:: Task item ::
Everything from the line containing "You are a computer-use" through the line containing "Instruction: Focus the" in the listing below should be copied exactly, and nothing more.

:: Supplied data ::
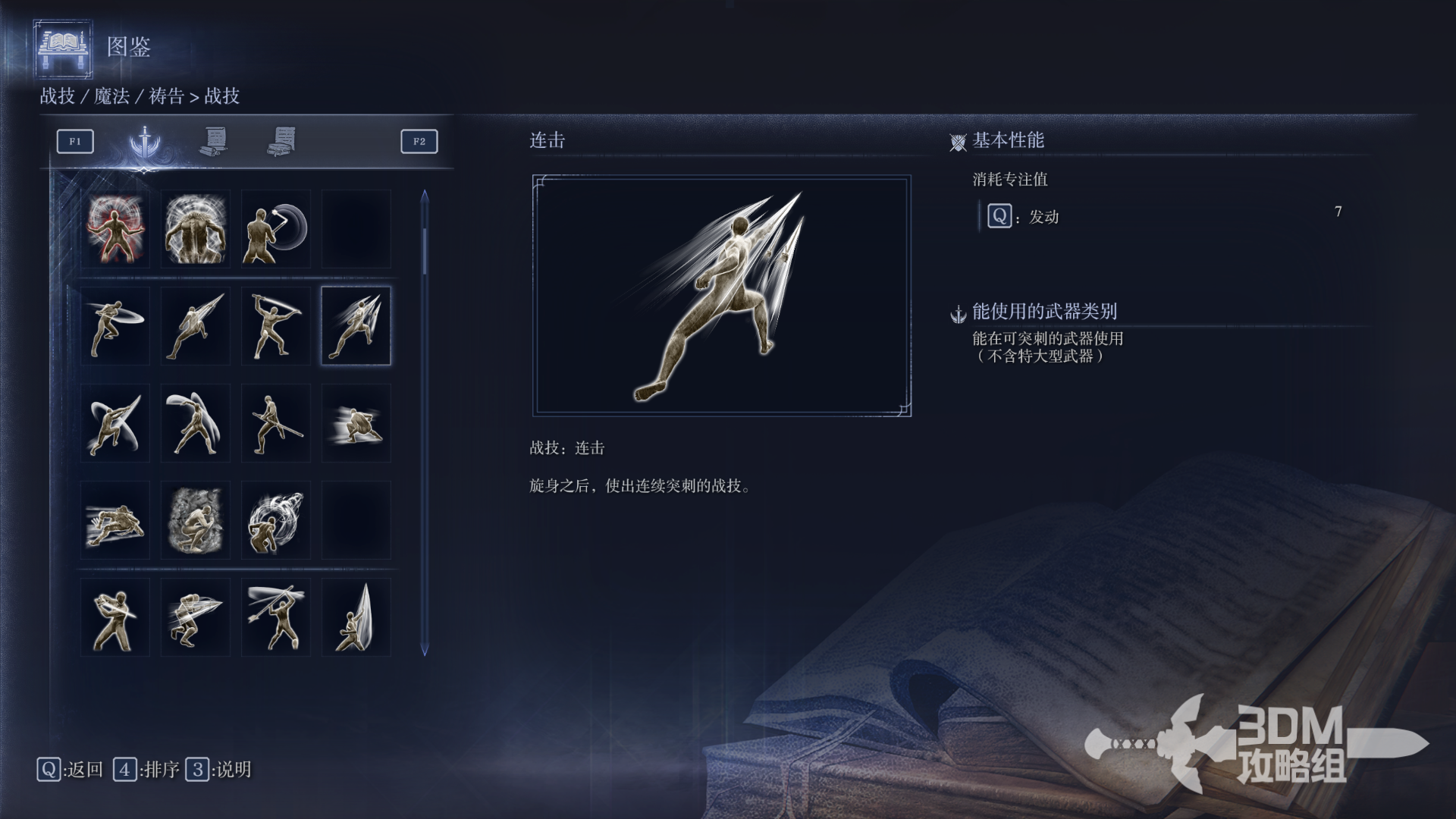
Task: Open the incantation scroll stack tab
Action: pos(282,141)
==
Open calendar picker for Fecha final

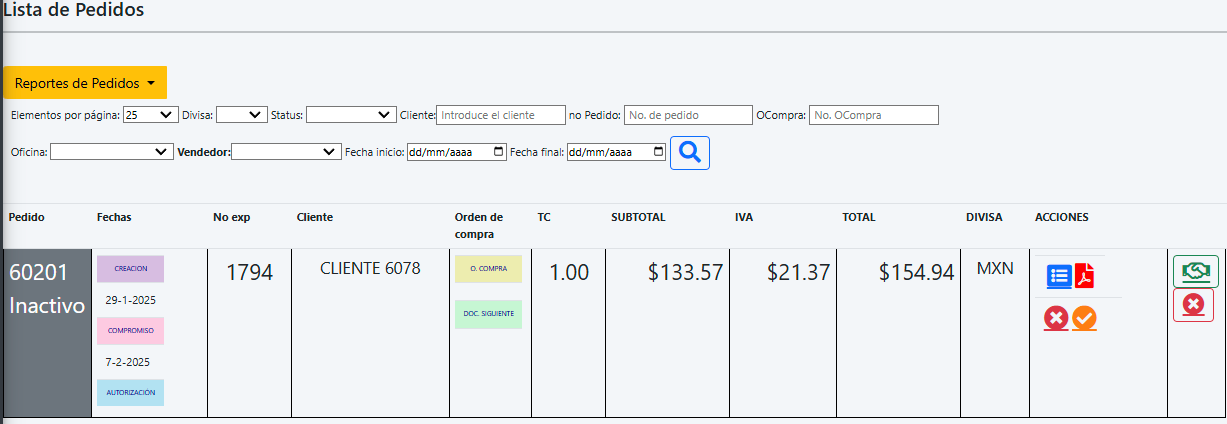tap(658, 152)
* * *
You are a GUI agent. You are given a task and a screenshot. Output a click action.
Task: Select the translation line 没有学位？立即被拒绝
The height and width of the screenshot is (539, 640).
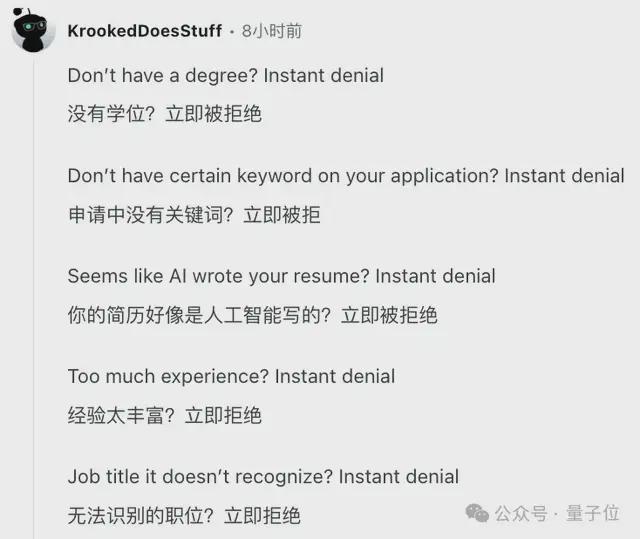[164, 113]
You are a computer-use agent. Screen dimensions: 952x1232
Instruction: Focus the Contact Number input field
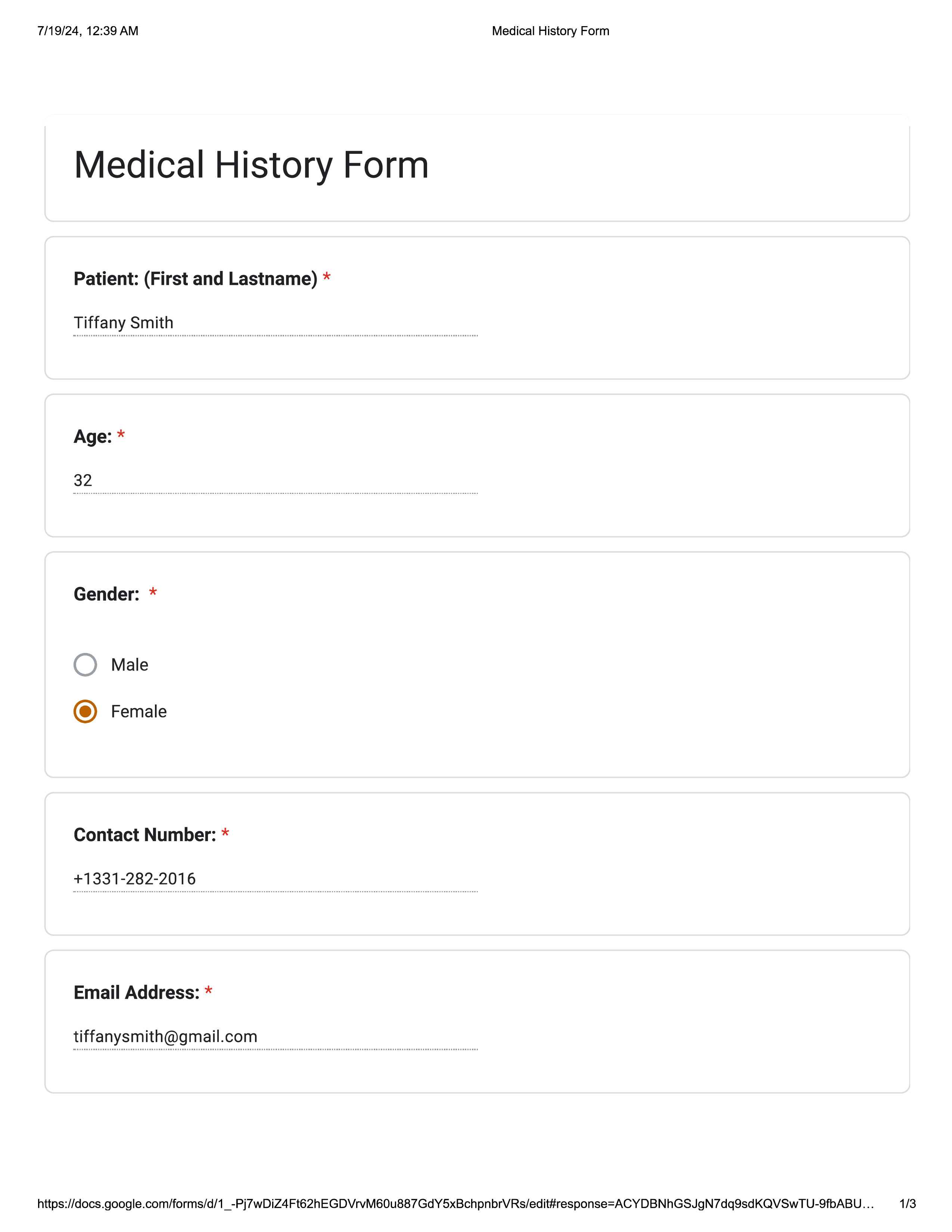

:: Your response ::
You are a computer-use agent. Screen dimensions: 952x1232
Instruction: Focus the Contact Number input field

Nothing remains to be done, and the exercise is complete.